If it comes down to an overt “battle of the sexes” over who will determine social organization, it would appear that men have the advantage for evolutionary reasons as is evident from their historical dominance. Thus, it may be that women who simply play the game for personal advantage may enjoy some success but are unlikely to change the system in any substantive manner. On the other hand, if women who are successful at playing the game act as a “fifth column” that undertakes a covert strategy to change organizational structures they may succeed. Women who achieve organizational power should be in a position to plant seeds that could take root and grow into lateral networks in which cooperative strategies are as important to success as competitive strategies. This has potential as a strategy for change to the extent that current circumstances represent conditions in which such strategies confer an advantage on the society that embraces them. Such a society would reflect a merging of organizational styles rather than a dominance of a particular organizational style.

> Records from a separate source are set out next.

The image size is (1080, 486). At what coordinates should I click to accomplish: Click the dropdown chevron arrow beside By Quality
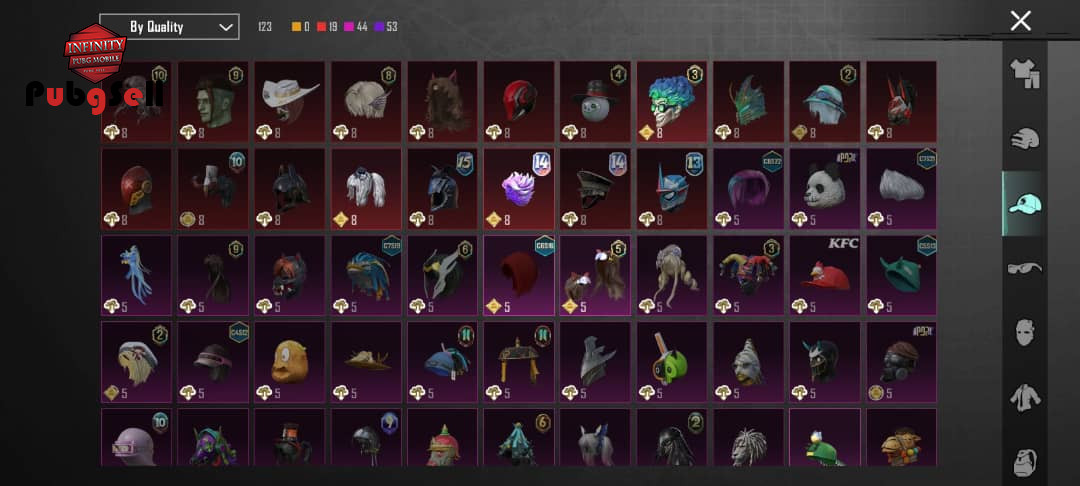click(x=225, y=27)
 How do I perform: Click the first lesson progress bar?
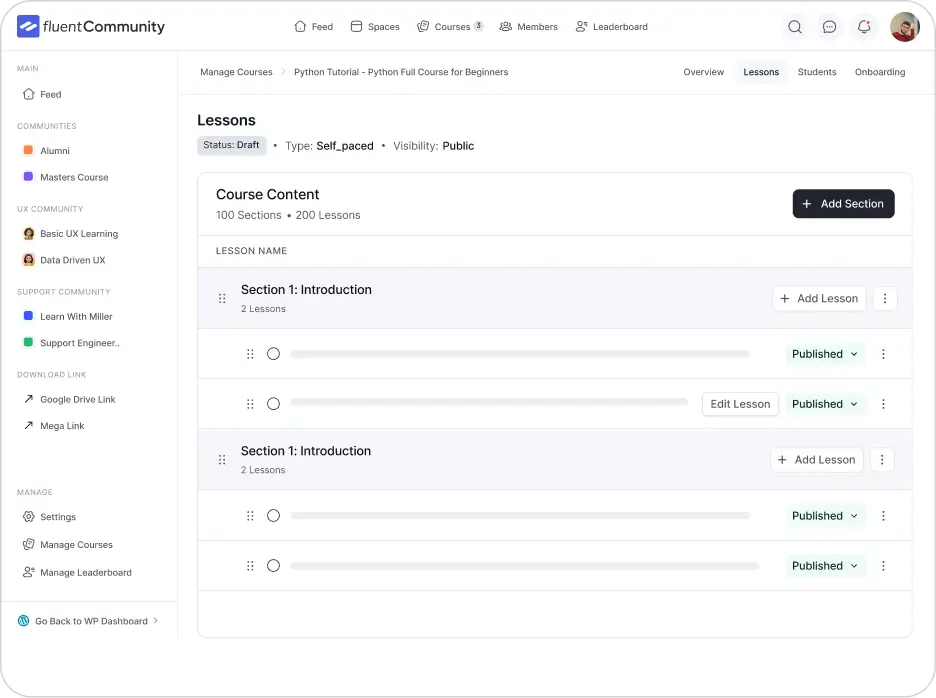pos(520,353)
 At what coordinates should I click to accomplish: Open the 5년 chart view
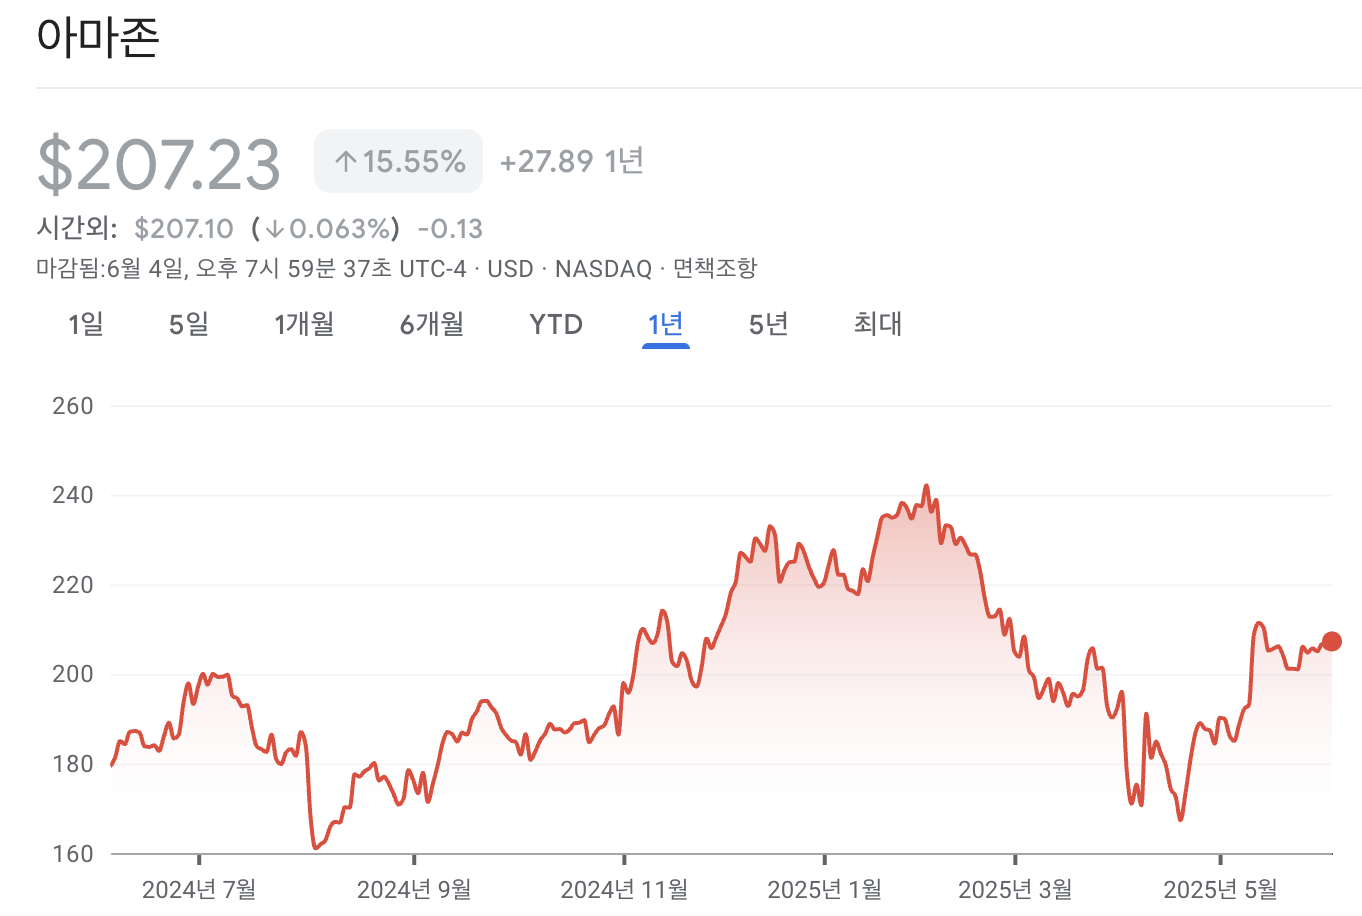pyautogui.click(x=767, y=324)
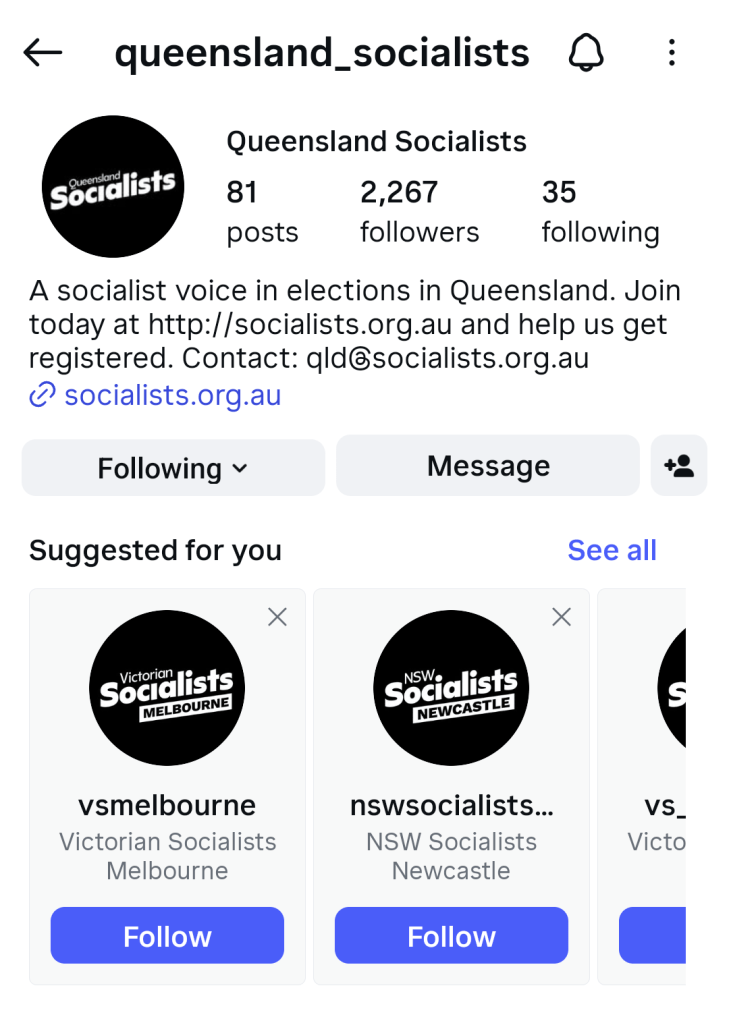Open Victorian Socialists Melbourne profile avatar

167,688
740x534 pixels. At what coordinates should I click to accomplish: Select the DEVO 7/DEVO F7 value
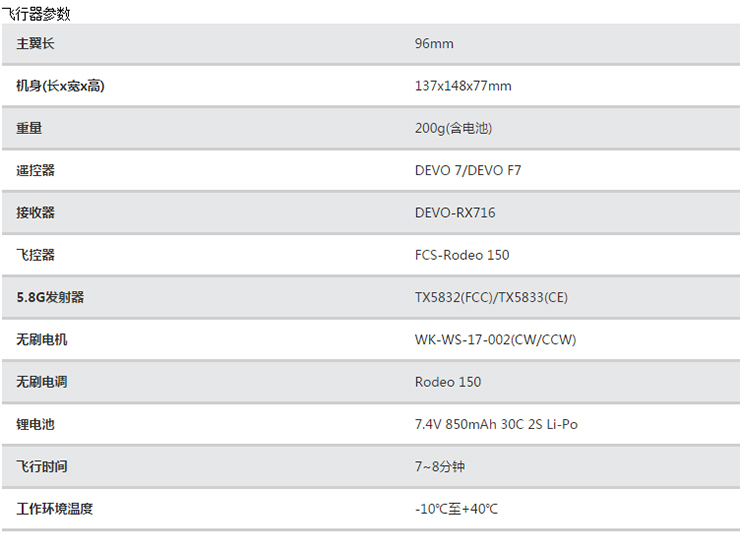(x=468, y=171)
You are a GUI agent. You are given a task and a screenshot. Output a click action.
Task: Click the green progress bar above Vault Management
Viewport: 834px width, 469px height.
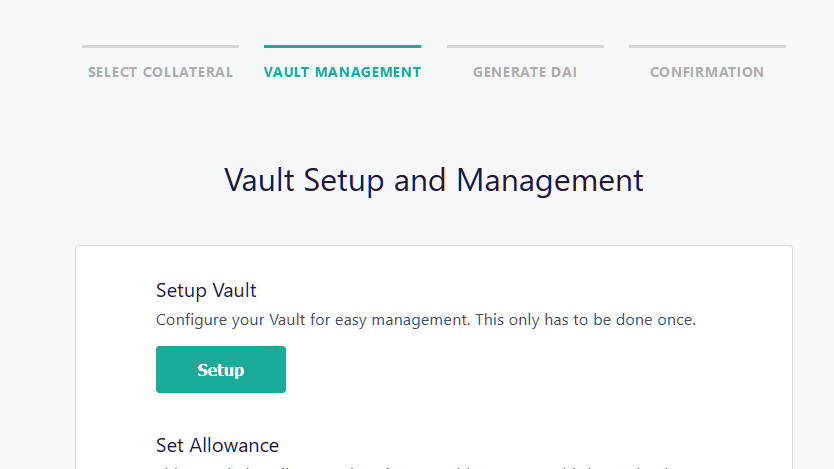343,46
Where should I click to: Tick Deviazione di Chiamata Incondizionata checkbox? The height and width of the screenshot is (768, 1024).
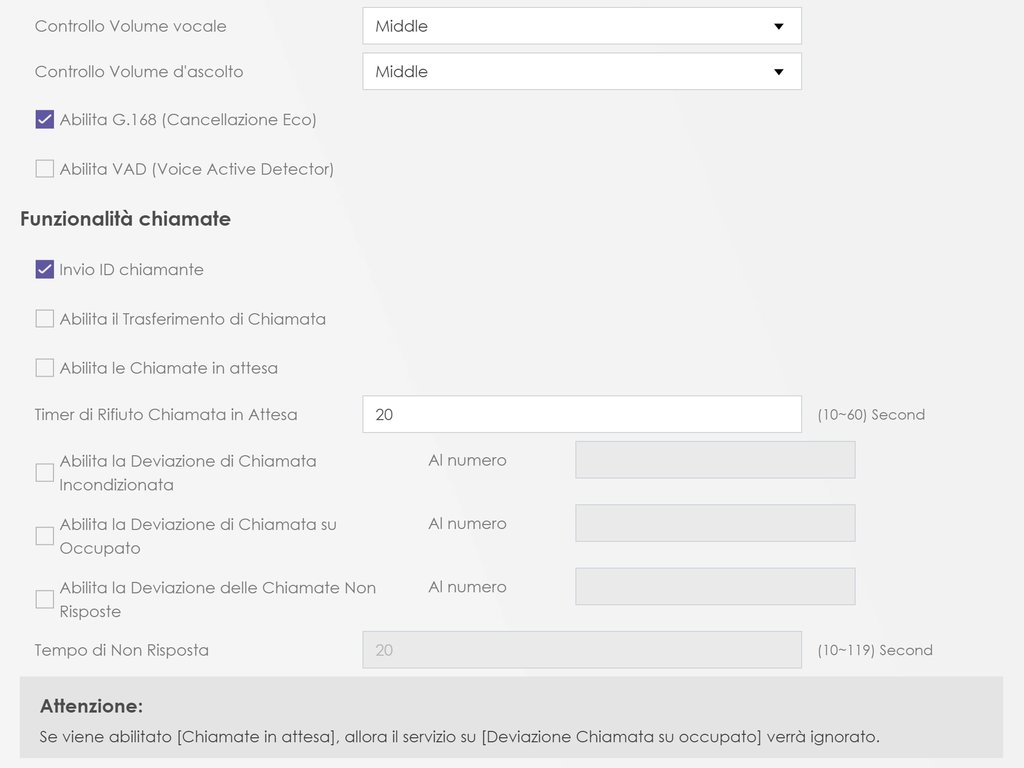point(45,473)
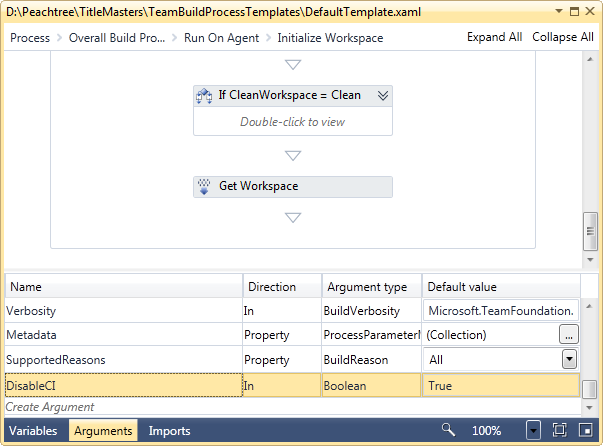This screenshot has width=603, height=446.
Task: Switch to the Imports tab
Action: pos(169,431)
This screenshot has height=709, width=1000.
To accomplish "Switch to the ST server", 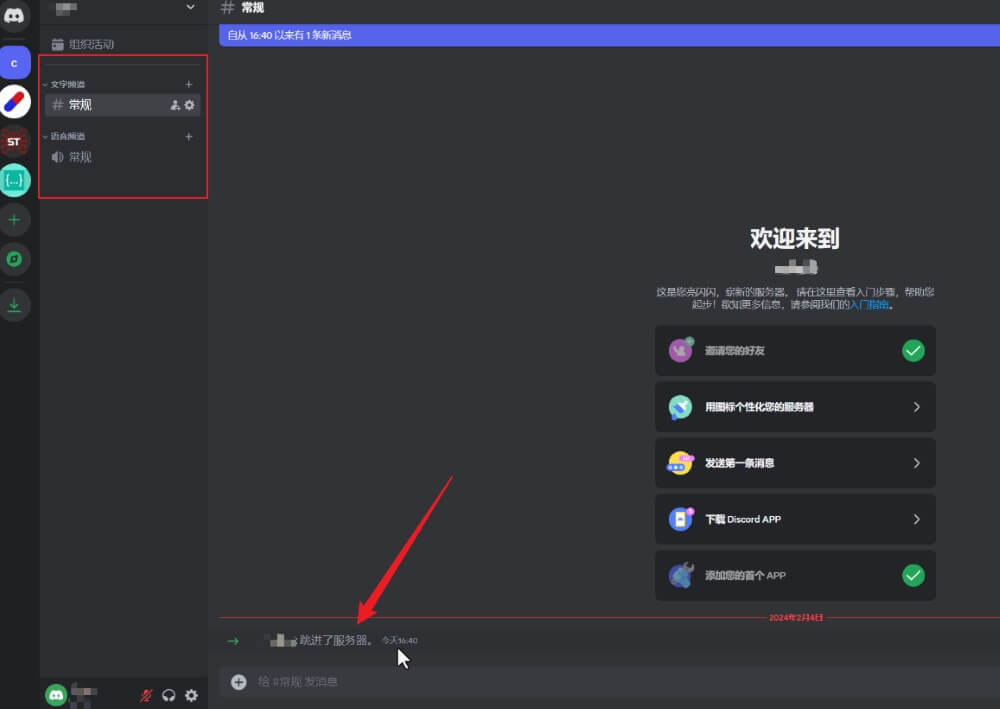I will coord(14,142).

Since the label female impersonator when used in conversational speech most commonly evokes the idea of male to female impersonation, it might be appropriate to make a closing comment on this use of the phrase. There are, of course, men who adopt female gender behaviors, especially those of dress, speech and mannerisms. Many such men consider themselves transgendered and have, to varying degrees, a female sexual identity, which is probably rooted in neurobiology and underlies their desire to adopt to varying degree a feminine gender identity.

Such individuals have at times been the subject of hostile comments from “feminists.” The reason for this might be deduced from the above reflections. It would appear that these individuals are viewed as members of the “oppressive” sex who are reflecting in their behavior some of the most observable aspects of the feminine gender identity that most feminists are resisting to one degree or another. To the extent these feminists see their “mission” as redefining femininity, they find male impersonation of that traditional definition of femininity objectionable. Thus, instead of seeing these men as potential allies, who too are “victims” of a male-centered cultural stereotype, they are seen as possibly worse than men who simply conform to a male-centered masculine identity. These male, female impersonators seem to be a visual taunt or seen as a caricature. The better it is done the more like a taunt is appears and the worse it is done the more like a caricature is seems. In neither case, is it likely that what is perceived is what is intended.

In defense of men who are transgendered, they are exposed to the same models of femininity as are women in this society. That they mimic the prevalent model is no more a failing in them than it is in the typical woman. Further, it is unlikely that mere adoption by such men of the prevalent model is done in a deliberate effort to make either a cultural or political statement to women. Finally, due to the identity conflicts implied by their behavior, they are probably less able to see through the imposed feminine stereotype than is the typical woman. It is unreasonable to expect anything different from such men until a socially viable alternative femininity is constructed by women who see through the stereotype, are dissatisfied with it and can resist being co-opted by the hierarchical power-centered structure of a male-dominated society.